6. The method according to claim 1, characterized in that, The method for constructing the strategy graph includes: The preset processing strategy is defined as a strategy node, and a condition label and a priority label are attached to each strategy node; wherein, the strategy node includes at least one of emergency response node, optimization adjustment node, early warning node and special environment node; Directed edges are constructed based on the logical relationships between policy nodes, and each edge is assigned a weight representing the relationship type; wherein, the logical relationship includes at least one of triggering relationship, dependency relationship and mutual exclusion relationship; The condition label of each policy node is converted into a numerical feature vector, which includes policy type encoding, condition threshold normalization value, and condition hardness identifier. The policy graph is encoded using a graph neural network, and the feature information of neighboring policy nodes is aggregated through graph convolutional layers to generate a policy graph embedding vector that represents the semantics of policy combination.

7. The method according to claim 1, characterized in that, Calculating the matching degree between the scene graph and the pre-constructed policy graph includes: The condition labels of each policy node in the policy graph are transformed into a quantifiable constraint space, weights are assigned to different constraint types, and the constraint response coefficient between the current value of the scene graph node and the threshold of the policy node is calculated. Calculate the correlation score between scene graph nodes and policy graph nodes, filter alignment relationships that meet a preset threshold, and generate cross-graph fusion features that fuse scene graph features and policy graph features based on the alignment relationships; The scene graph embedding vector, the policy graph embedding vector, and the cross-graph fusion features are input into a pre-defined spatiotemporal graph neural network model to calculate the comprehensive matching score between the scene graph and the policy graph.

8. An environmental monitoring system for marine aquaculture, characterized in that, include: The data acquisition module is used to acquire multi-source sensor data, which includes water quality physicochemical indicators, meteorological and hydrological indicators, and biological sediment indicators. The data processing module is used to construct a scene graph based on the multi-source sensor data. The scene graph uses sensor monitoring indicators as feature nodes and physical associations, statistical correlations or time series dependencies between nodes as edges. The strategy matching module is used to calculate the matching degree between the scene graph and the pre-built strategy graph, and output the environment monitoring results or trigger the corresponding processing strategy based on the matching degree. The strategy graph uses preset processing strategies as strategy nodes, logical relationships between processing strategies as edges, and adds condition labels to each strategy node.

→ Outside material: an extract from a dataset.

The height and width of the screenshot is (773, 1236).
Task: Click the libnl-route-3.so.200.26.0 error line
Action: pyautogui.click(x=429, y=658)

9. An environmental monitoring device for marine aquaculture, characterized in that, include: Memory, used to store environmental monitoring programs for marine aquaculture; A processor is used to implement the steps of the marine aquaculture environmental monitoring method as described in any one of claims 1-7 when executing the marine aquaculture environmental monitoring program.

10. A computer-readable medium storing a computer program, characterized in that, The readable medium stores an environmental monitoring program for marine aquaculture, which, when executed by a processor, implements the steps of the environmental monitoring method for marine aquaculture as described in any one of claims 1-7.